31/08/2014
O cenário, infelizmente, já é familiar:
com a taxa de desemprego no país pouco acima de 7%, as empresas enfrentam uma
árdua batalha para evitar que seus funcionários sejam levados pela concorrência.
O caso é especialmente sério quando se fala em cargos operacionais de baixa
remuneração, nos quais a rotatividade bate recordes, e em jovens, que são vistos
pelas companhias como recursos estratégicos para ocupar futuros cargos de
liderança, mas impacientes em relação ao avanço na
carreira.

☆ ☆ ☆ ☆

O que se pede
- 1) No texto sobre a retenção de funcionários, qual é a taxa de desemprego no país?
- 2) Resuma em duas frases o texto sobre a retenção de funcionários.
- 3) Por favor, prossiga com o texto sobre a retenção de funcionários a partir da última frase.

☆ ☆ ☆ ☆

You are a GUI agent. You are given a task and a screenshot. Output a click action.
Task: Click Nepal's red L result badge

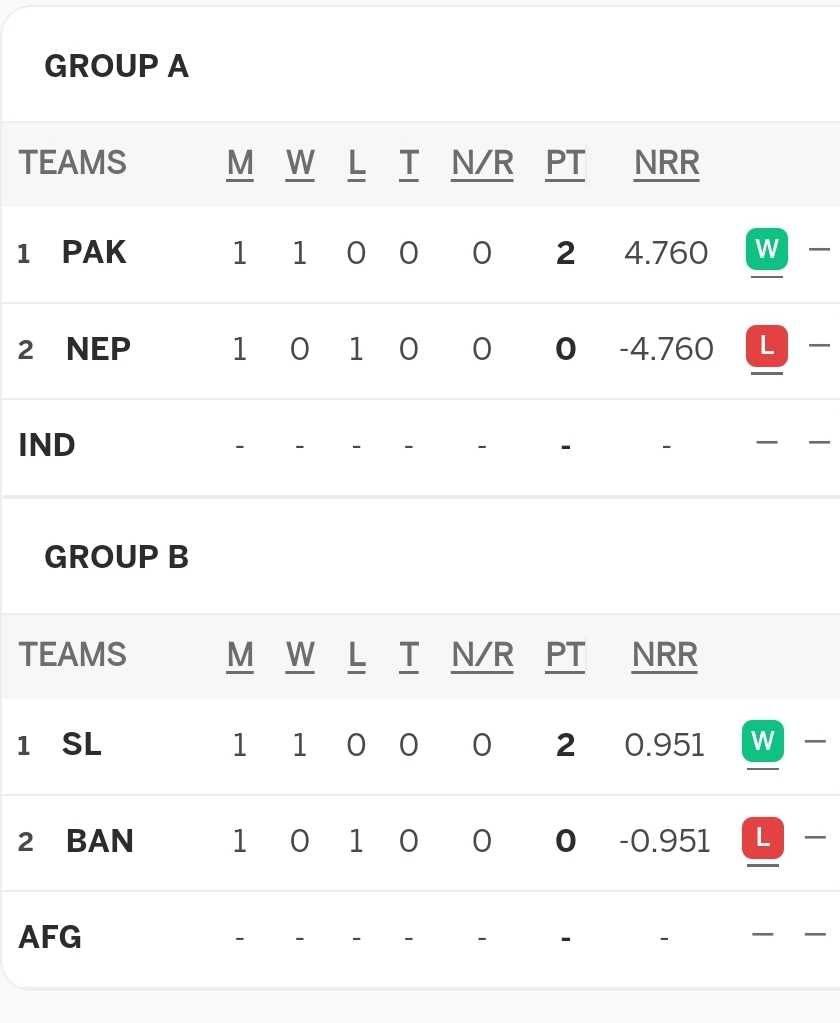pyautogui.click(x=766, y=345)

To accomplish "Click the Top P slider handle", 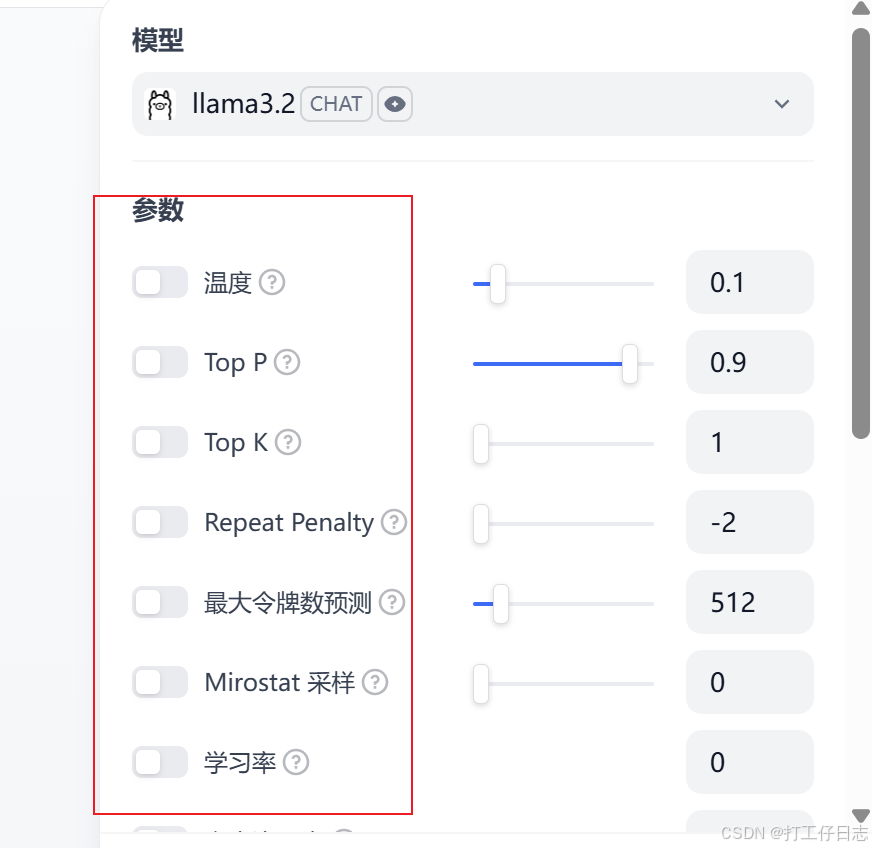I will pos(630,364).
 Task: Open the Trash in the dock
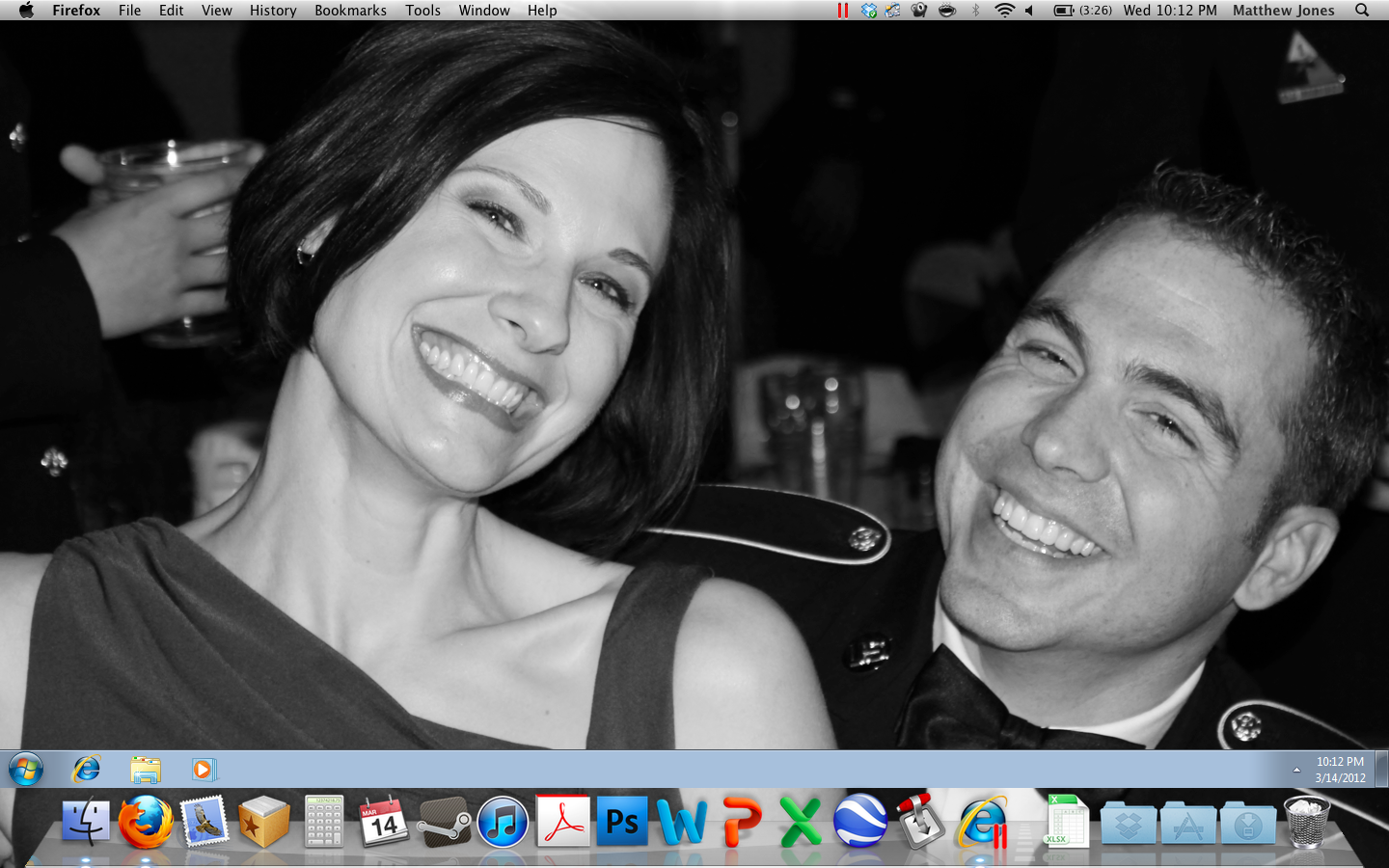[1307, 823]
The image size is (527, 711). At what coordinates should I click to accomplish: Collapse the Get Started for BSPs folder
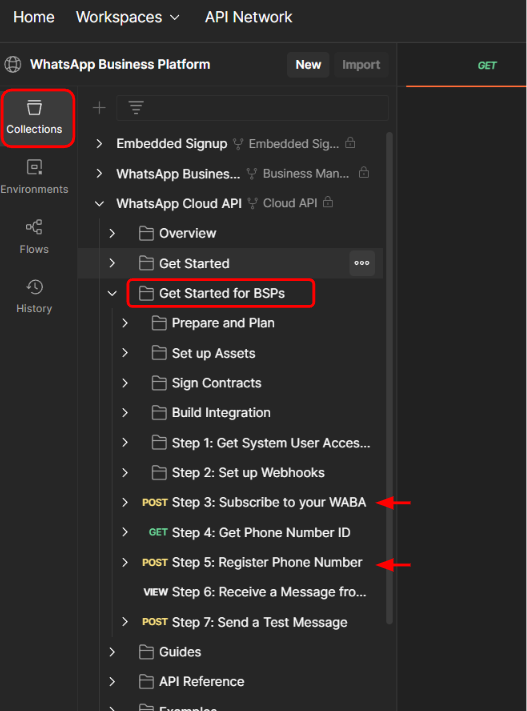tap(112, 293)
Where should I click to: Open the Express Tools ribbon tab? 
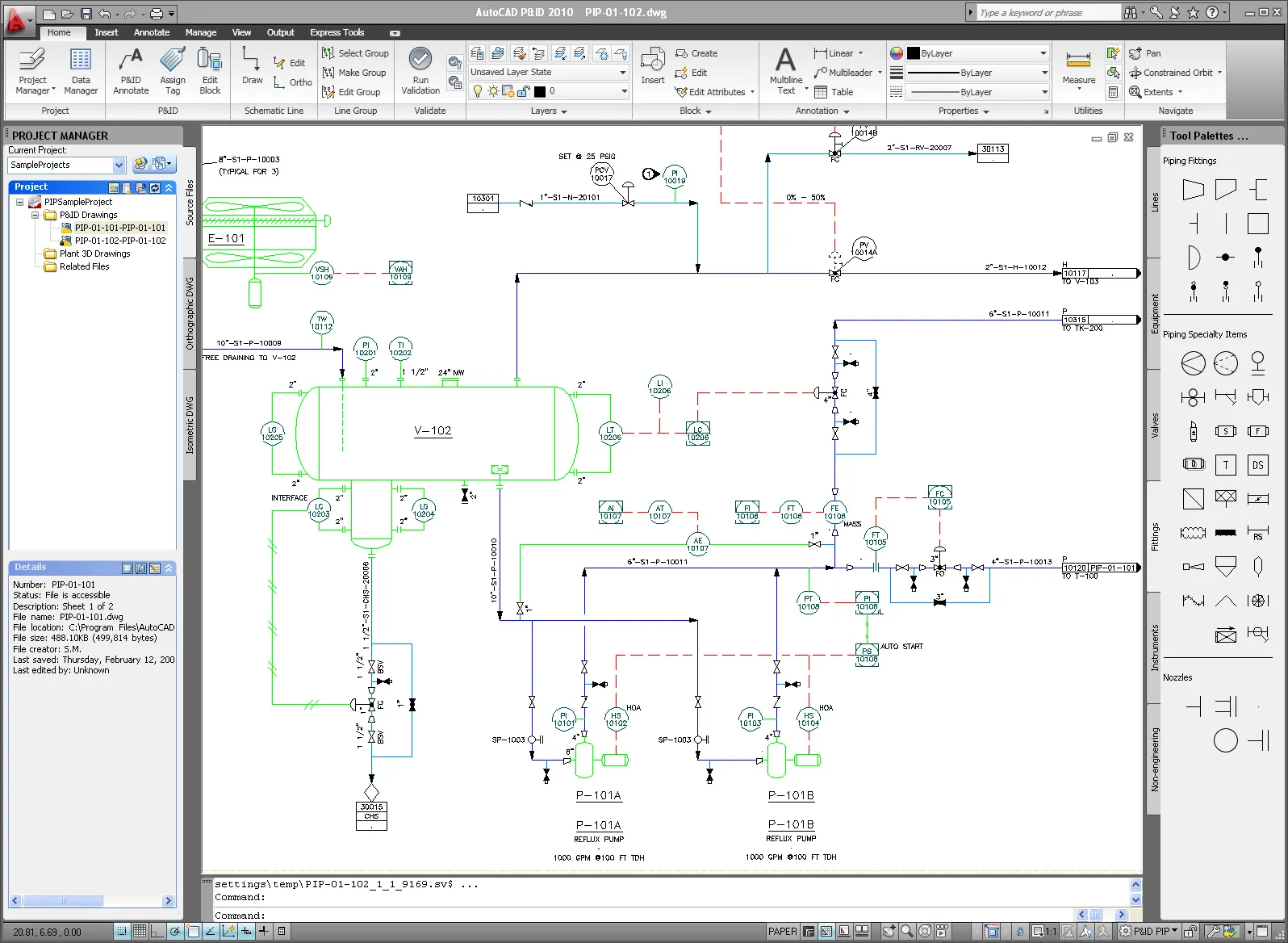pyautogui.click(x=337, y=32)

☆ ☆ ☆ ☆

Respostas fornecidas
- 1) Pouco acima de 7%.

- 2) Com a taxa de desemprego no país pouco acima de 7%, as empresas enfrentam uma árdua batalha para evitar que a concorrência leve seus funcionários. O caso é mais sério nos cargos operacionais de baixa remuneração, nos quais a rotatividade bate recordes, e entre os jovens, vistos como recursos estratégicos para futuros cargos de liderança, mas impacientes com o avanço na carreira.

- 3)
Diante desse desafio, uma das
estratégias de retenção que vêm ganhando força nas empresas é se aproximar dos
familiares dos funcionários, fazendo com que, no momento da troca de emprego, o
voto deles pese a favor da permanência do profissional na companhia. As
iniciativas vão desde simples ações que envolvem mais os parentes no dia a dia,
como visitas aos escritórios e festas em datas especiais, até programas mais
abrangentes, que estendem benefícios e capacitam membros da família, buscando
inclusive trazê-los para o time de funcionários no futuro. "Há cada vez mais uma
preocupação em gerar um bem-estar para o funcionário e para a comunidade na qual
ele está inserido. Ao trazer a família para perto, ele se sente mais em casa na
empresa", diz Elton Moraes, gerente do Hary Group.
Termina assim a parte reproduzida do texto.